• Texte fourni:
Pérou: mobilisation populaire contre la privatisation

Pérou

Mobilisation populaire contre la privatisation

Le Pérou connaît les mêmes problèmes que nous et les citoyens péruviens se mobilisent contre «leur» loi de l’électricité qui ressemble à s’y méprendre à la nôtre. Notre camarade s’est entretenu avec des acteurs de cette lutte.


Le gouvernement péruvien, à la recherche de devises et empêtré dans une vision à court terme, a proposé de céder deux de ses entreprises d’Etat du sud du pays productrices d’électricité: «Egasa et Egesur» à un groupe belge, ainsi que d’autres centrales telles que: Etesur et Etesen dans la région du Cusco à un groupe colombien, continuant par là le cycle des privatisations commencé par le dictateur-président déchu: Alberto Fujimori. Il faut savoir que ce dernier a vendu 85% des entreprises publiques du pays, 228 très exactement, pour un montant de près de dix milliards de dollars. Faut-il rappeler ici qu’une part de l’argent public du Pérou (environ 150 millions de dollars) aVAIT été placé dans des banques suisses par l’ancien chef des services secrets péruviens: Vladimiro Montesinos? Le choc engendré par ces privatisations a été rude et des centaines de milliers de travailleurs se sont retrouvés sans emploi, dans la rue et c’est une image qui ne s’entend pas au figuré!

Arequipa, la «Ciudad blanca» vire au rouge!


Devant cette perspective, le peuple d’Arequipa particulièrement concerné par ce projet de loi envoyant des milliers de gens au chômage, mené par le leader syndical: Luis Saraya a constitué un «large front civique» et une campagne d’information a été mise en place. Une manifestation regroupant plus de trois cent mille citoyen-ne-s a été organisée en juin. Des heurts violents ont eu lieu avec la police et les manifestant-e-s ont réitéré à plusieurs reprises leurs démonstrations qui ont fait tache d’huile dans le pays. Relevons à cet égard le rôle joué par la CGTP (Confédération Générale des Travailleurs Péruviens) qui, sous l’impulsion de son secrétaire général: Victor Gorritti Candela, a mené un énorme travail d’information et de mobilisation qui a mis en ébullition l’ensemble des travailleurs du Pérou et permis, sous forme de débrayages ou de grèves, de soutenir le combat mené par les employés d’Egasa et d’Egesur. Une énorme manifestation de centaines de milliers de travailleurs a notamment défilé de la Plaza dos de Mayo, en passant par la Colmena pour aboutir au Palais du gouvernement, scandant des slogans hostiles à la privatisation des services publics et exprimant sa solidarité avec le personnel des entreprises électriques du sud du pays. De nombreuses manifestations de soutien au front civique ont eu lieu, en même temps, dans toutes les grandes villes du pays du Nord au Sud, en particulier au Cusco où une foule immense a envahi le centre de l’ancienne capitale de l’empire inca pour s’opposer fermement à la privatisation d’Etesur et d’Etesen considérée comme contraire à la constitution, l’organisme (Pro Inversion) chargé d’effectuer le transfert des charges n’ayant pas d’existence juridique reconnue. On parle, en ce qui concerne cette affaire-là, d’un dessous de table de l’ordre de 24 millions de dollars!

• Données recueillies:
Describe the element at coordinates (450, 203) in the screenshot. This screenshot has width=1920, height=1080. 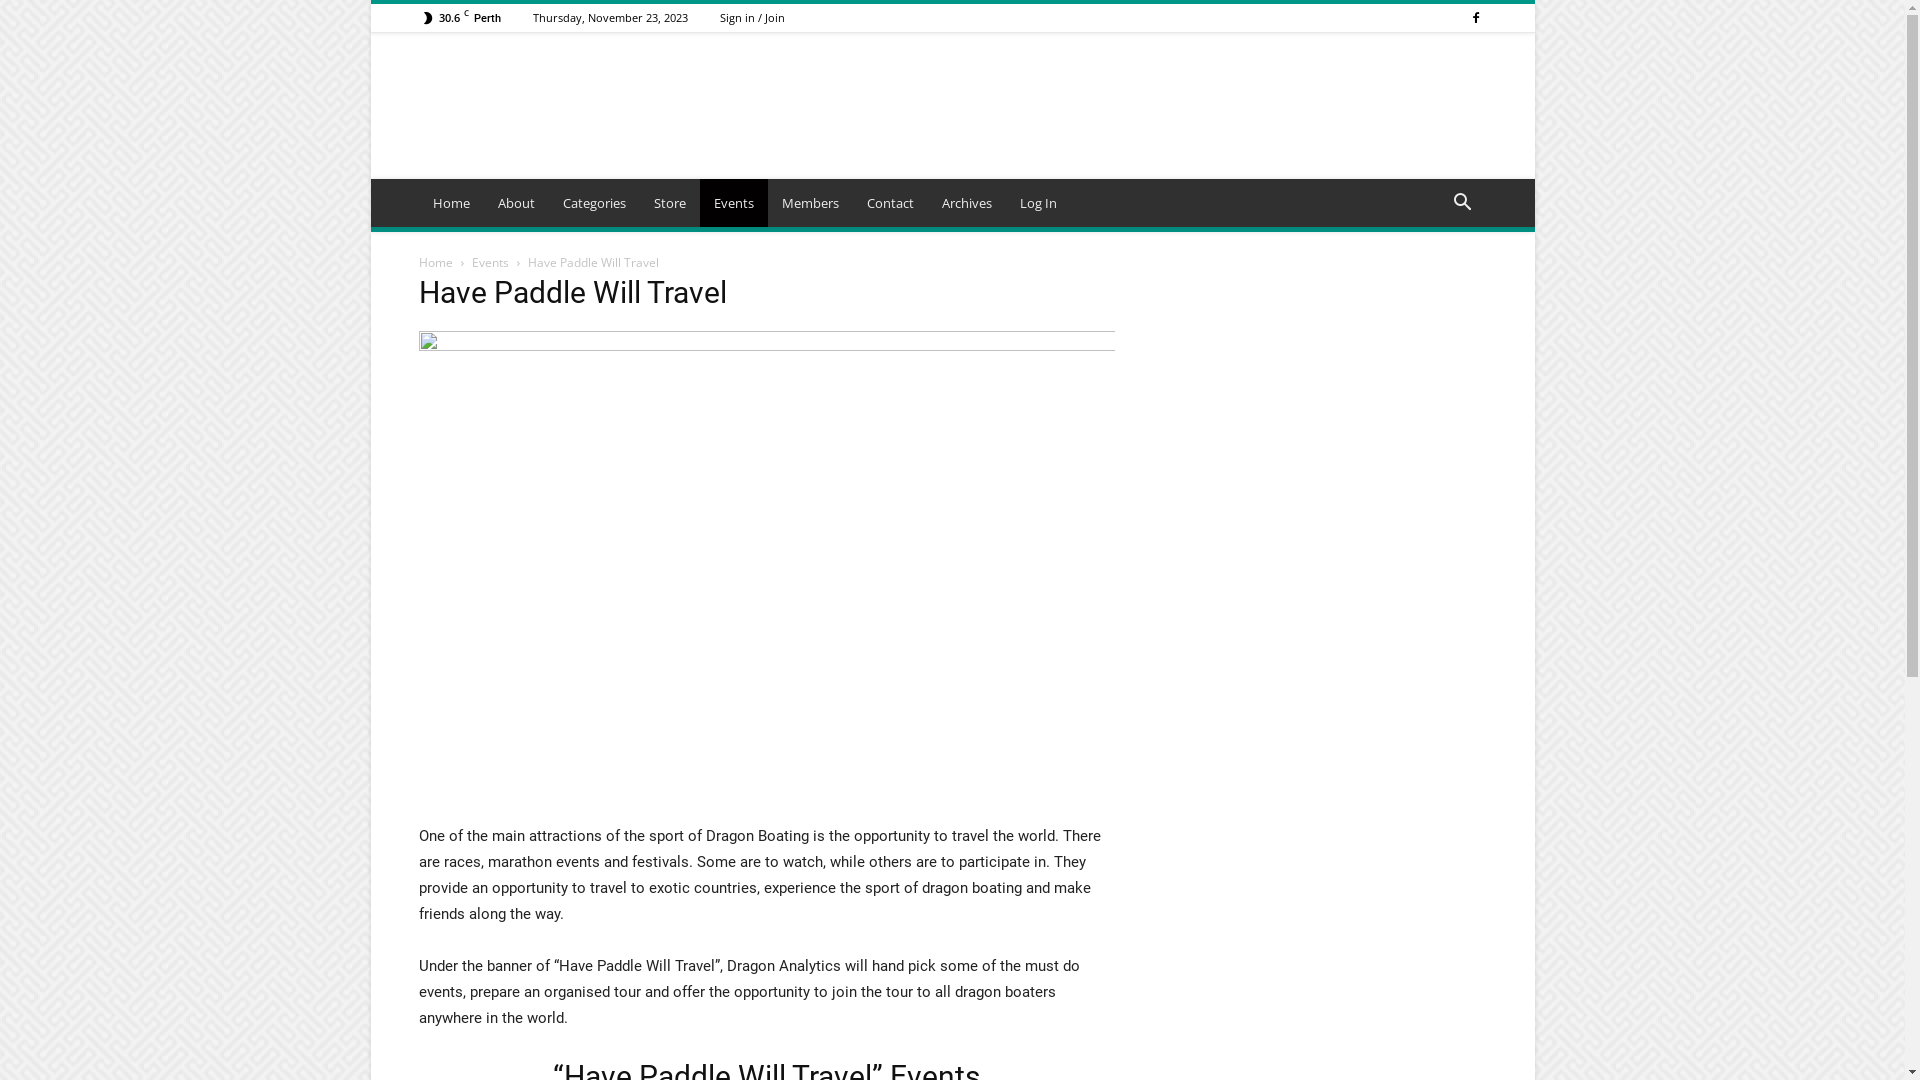
I see `Home` at that location.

• Exercice: Selon le texte fourni, combien d'entreprises publiques Alberto Fujimori a-t-il vendues ?

• Corrigé de l'exercice: Il en a vendu 228, soit 85 % des entreprises publiques du pays.